VPC for ArcGIS Enterprise

Create an AWS VPC for DMZ deployments

This template is part of an advanced workflow for configuring your highly available ArcGIS Enterprise in private subnets (subnets that are not directly accessible from the Internet). This is referred to as a DMZ network architecture and can provide greater security. It requires a good grasp of networking concepts and design and is only intended for highly available ArcGIS Enterprise deployments.

The workflow for deploying a highly available ArcGIS Enterprise in DMZ network architecture in AWS has three steps.
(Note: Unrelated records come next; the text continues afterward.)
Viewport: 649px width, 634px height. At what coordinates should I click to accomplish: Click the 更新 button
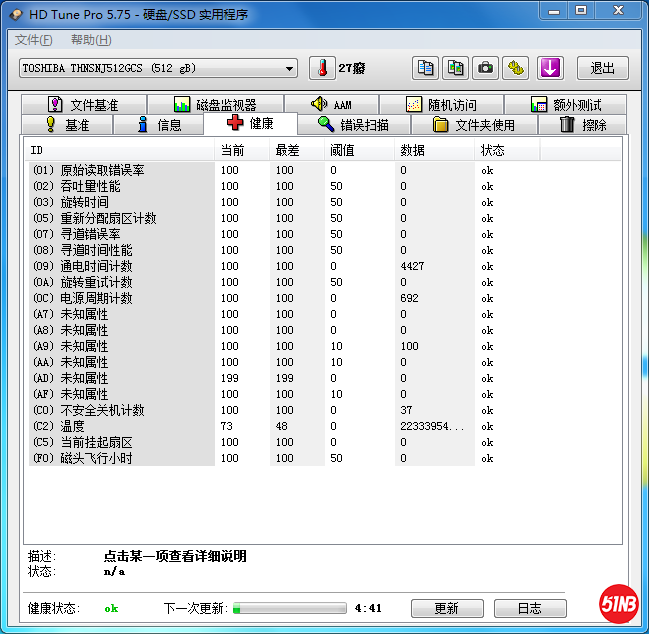tap(446, 608)
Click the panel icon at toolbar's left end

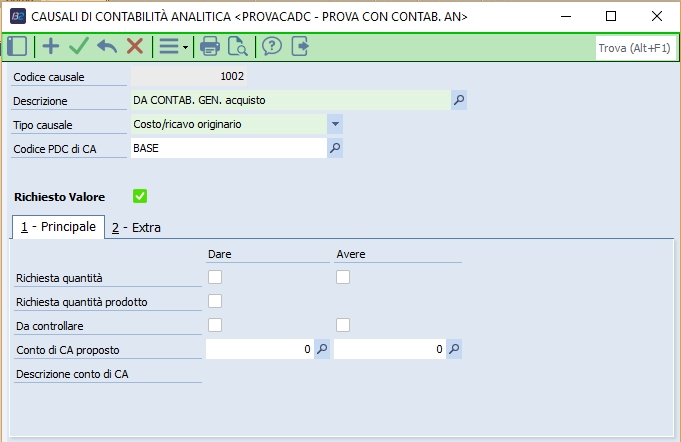click(x=17, y=46)
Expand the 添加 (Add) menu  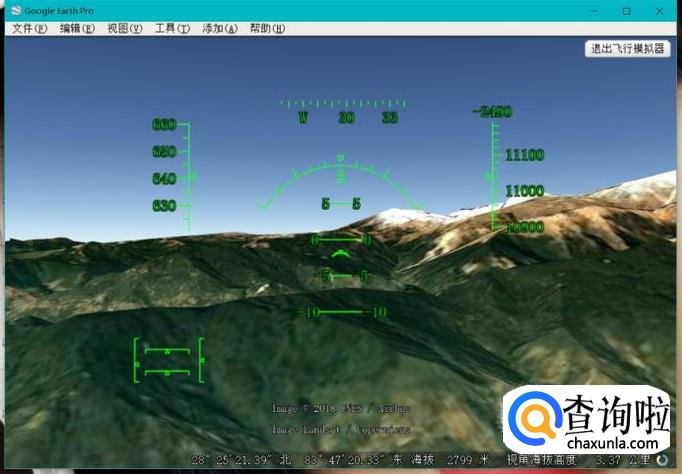tap(219, 28)
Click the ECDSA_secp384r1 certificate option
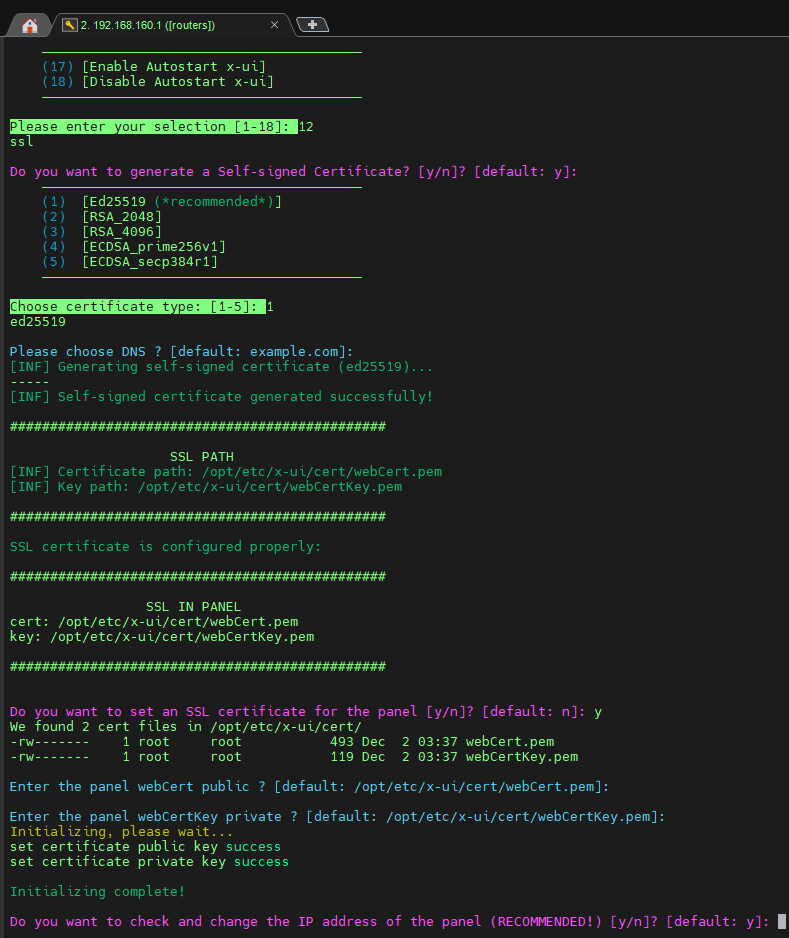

  • Create the VPC (virtual private cloud).
  • Create the ELB.
  • Deploy ArcGIS Enterprise.

There are CloudFormation templates for each of these steps. The template described in this topic is the first step, creating the VPC. This template does the following:

  • Creates two public subnets across two availability zones
  • Creates two pirvate subnets across two availability zones
  • Creates an Internet gateway that allows traffic into the public subnets
  • Creates a NAT gateway that enables outbound internet traffic from instances in a private subnets

The output of this template will be the four id's of the public and private subnets. You will use the public subnet id's when creating your ELB using Esri's ELB CloudFormation templates. You will use the private subnet id's when deploying your highly available ArcGIS Enterprise. The diagram below provides you an idea of what the network architecture looks like.

VPC for ArcGIS Enterprise

To deploy this template, follow these steps:

Before running this template, one step must be done first. You must first create an elastic IP address in the AWS Management Console for use by the NAT gateway in this architecture. Take note of the allocation id when it creates the Elastic IP address. You will need that allocation id as one of the inputs.

Most organizations running this template will only need to select the availability zones and provide the allocation id. The parameters for CIDR blocks will always work and would only need to be different if there was an organizational requirement to use certain IP address ranges. The template parameters are:

  • AZs: Select two availability zones that you want the VPC subnets to be in. The VPC subnets will be created in these zones.
  • CIDR: This is the range of IP addresses that will be available for the entire VPC. CIDR is a common short-hand for specifying IP address ranges. The default value of 10.0.0.0/16 will be fine for most organizations.
  • PublicSubnet1CIDR: This is the range of IP addresses for the first public subnet. It needs to have distinct values from the other subnets and must be contained in the range for VPC. The default of 10.0.0.0/24 will be fine for most organizations.
  • PublicSubnet2CIDR: This is the range of IP addresses for the second public subnet. It needs to have distinct values from the other subnets and must be contained in the range for VPC. The default of 10.0.1.0/24 will be fine for most organizations.
  • PrivateSubnet1CIDR: CIDR block of VPC private subnet 1. The default is 10.0.2.0/24.
  • PrivateSubnet2CIDR: CIDR block of VPC private subnet 2. The default is 10.0.3.0/24.
  • NATEIPAllocationID: Provide the allocation id for the elastic IP address you created prior to running this template. Elastic IP allocation addresses have a format of eipalloc-XXXXXXXX.

Outputs

The output of this template will have the names VPCId, PrivateSubnet1, PrivateSubnet2, PublicSubnet1, PublicSubnet2. For all of these, the value will be an id value that you will use in other Cloud Formation templates. The subnet id's typically have the format subnet-XXXXXX and the vpc id has a format of vpc-XXXXXXX.


Troubleshooting

See Troubleshoot AWS CloudFormation stack creation in the ArcGIS Server on Amazon Web Services help if you run into problems.